=== EXERCISE PROMPT ===
Render the rows below as a JSON list of strings, one string per line, leaving out blank lines.

PROVIDED INFORMATION START

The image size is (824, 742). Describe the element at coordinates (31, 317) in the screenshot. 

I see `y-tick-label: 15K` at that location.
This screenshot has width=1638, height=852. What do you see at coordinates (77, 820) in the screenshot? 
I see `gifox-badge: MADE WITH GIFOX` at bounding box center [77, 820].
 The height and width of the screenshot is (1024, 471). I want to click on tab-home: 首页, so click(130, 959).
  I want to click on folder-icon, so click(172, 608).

PROVIDED INFORMATION END

=== SOLUTION FOR THIS EXERCISE ===
[
  "The image size is (824, 742). Describe the element at coordinates (31, 317) in the screenshot. ",
  "I see `y-tick-label: 15K` at that location.",
  "This screenshot has width=1638, height=852. What do you see at coordinates (77, 820) in the screenshot? ",
  "I see `gifox-badge: MADE WITH GIFOX` at bounding box center [77, 820].",
  " The height and width of the screenshot is (1024, 471). I want to click on tab-home: 首页, so click(130, 959).",
  "  I want to click on folder-icon, so click(172, 608)."
]